((
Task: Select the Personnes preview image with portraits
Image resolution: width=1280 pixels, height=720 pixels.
))
((
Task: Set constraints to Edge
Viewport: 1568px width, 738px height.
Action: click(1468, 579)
))
→ Problem statement: Please express the lines from the one containing "Task: Select the" up to and including the one containing "Image resolution: width=1280" as a JSON list of strings, one string per line, leaving out blank lines.

→ Written reply:
[
  "Task: Select the Personnes preview image with portraits",
  "Image resolution: width=1280 pixels, height=720 pixels."
]